I
В противовес союзу реальности и течения времени к старости, которые жизнь с каждым днем все тягостнее навязывает каждому человеку, всякая эпоха ищет свой миф о Геракле, легендарной фигуре, которая властвует над уделом человеческим (и которая при этом всей своей эмоциональной мощью обязана лишь тому, что, в конечном счете, побеждается им). Судьба Наполеона своим влиянием, которым пользовалась больше столетия в глазах публики, по меньшей мере, так же обязана воплотившейся в нем прометеевской стихии, как и военным успехам Бонапарта: ведь успехи Веллингтона также были крупными. После смерти Императора не было ни персонажа, ни легенды, которые снова соединили бы подвиги Геракла и костер в глубине сумерек.
Но, за отсутствием Геракла Фарнезе[1], наша эпоха имеет в распоряжении более мелких людей, подобных танагрским статуэткам[2].
Если Наполеон так скоро стал легендой, то потому, что он позволил мифу воплотиться, и потому, что воображение современников требовало воплощения. Достаточно курьезным был бунт чистого воображения — оно создало серию персонажей, которые в целом были, подобно кокеткам, маркизам или слугам старинной комедии, условными персонажами; но сами по себе они поддавались индивидуализации. Это были Сыщик, Преступник, романтический Бандит; это был, в меньшей степени, Шпион, и особенно Шпионка; это была Проститутка. Кинематограф жил этими несколькими абстракциями, в воплощениях более многочисленных, чем индийские боги, и эта жизнь была бы более поучительной, если бы цензура не искажала игру воображения.
Создание Сыщика наиболее показательно. За ним не стоит такая же четкая фигура, как фигура Далилы[3] — за шпионкой. Он обладает очарованием тайны и, в определенной мере, героизмом в прямом смысле этого слова, потому что ставит свою жизнь на службу справедливости. Если он служит одной лишь полиции, его очарование падает: Шерлок Холмс — не полицейский. Он разгадчик тайн, маг; тайны эти тем более смутны оттого, что обычно запятнаны кровью. Тайне он противопоставляет свою технику разгадывания. Люди удивляются, что ни один полицейский роман, каким бы легким для усвоения он ни был, не имел крупного успеха — такого, который показывал бы, что воображение современников действительно затронуто — по сравнению с мифическим Сыщиком и мифическим романтическим Бандитом: но один из них — человек, свободный от наших интеллектуальных условий, а другой — свободный от условий социальных, и каждый черпает силу лишь в реализации этого освобождения: противник Сыщика — не убийца, а тайна; противник романтического Бандита — не Сыщик, а социальный мир, повседневный мир. Если они противопоставлены друг другу, то они не более чем два игрока в шахматы и теряют тот характер, который тянет их к мифическому действу[4].

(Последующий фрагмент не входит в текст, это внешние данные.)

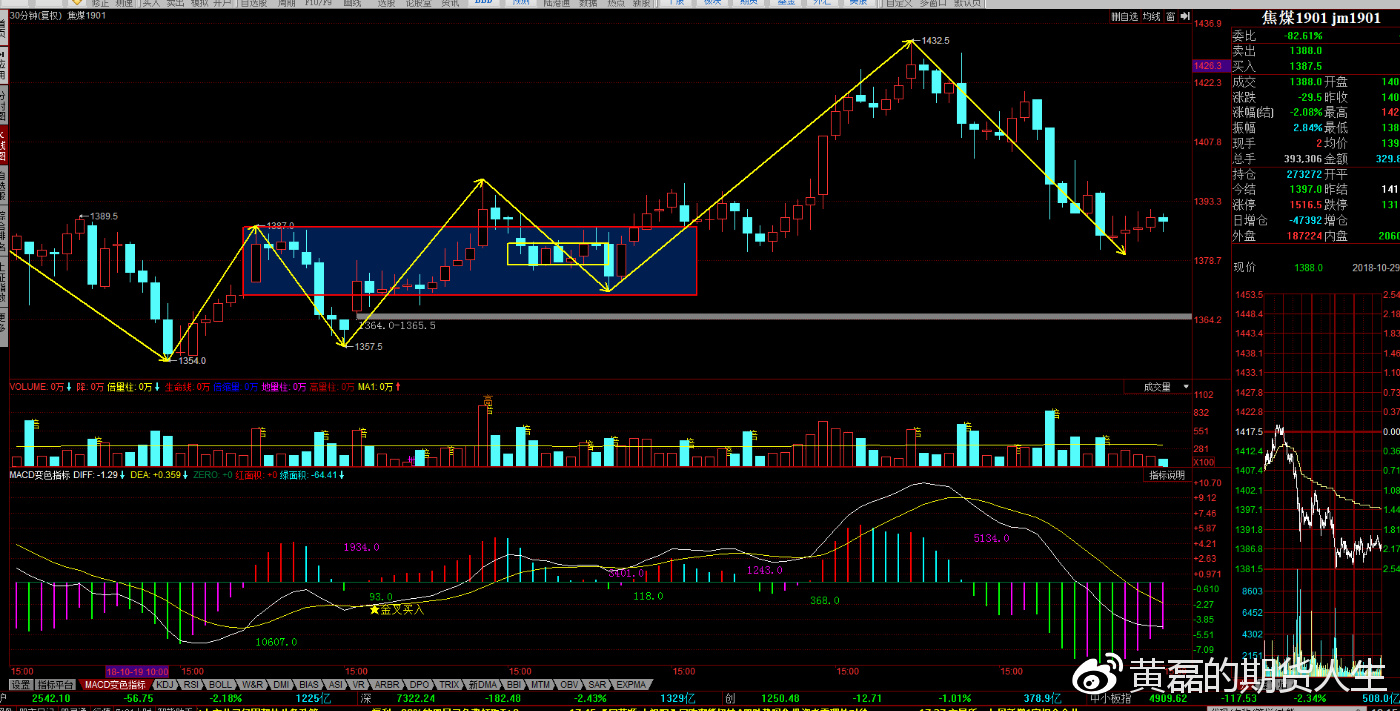Toggle 均线 moving average display
This screenshot has height=711, width=1400.
tap(1152, 17)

Обычно предполагается, что Сыщик порожден успехом неких сыщиков, которых литература наделила романтическим очарованием. Но изучение показывает — ничего подобного: никогда не существовало детектива, похожего на Дюпена[5] или на Шерлока Холмса; никогда ни одна полиция мира не применяла методы героев романа; никогда ни один преступник не был пойман ни одним полицейским благодаря этим методам.
Не то чтобы эти методы обязательно были неэффективными: опыт показывает обратное. Но, в той мере, в какой существуют методы полиции, они всегда радикально отличаются от них.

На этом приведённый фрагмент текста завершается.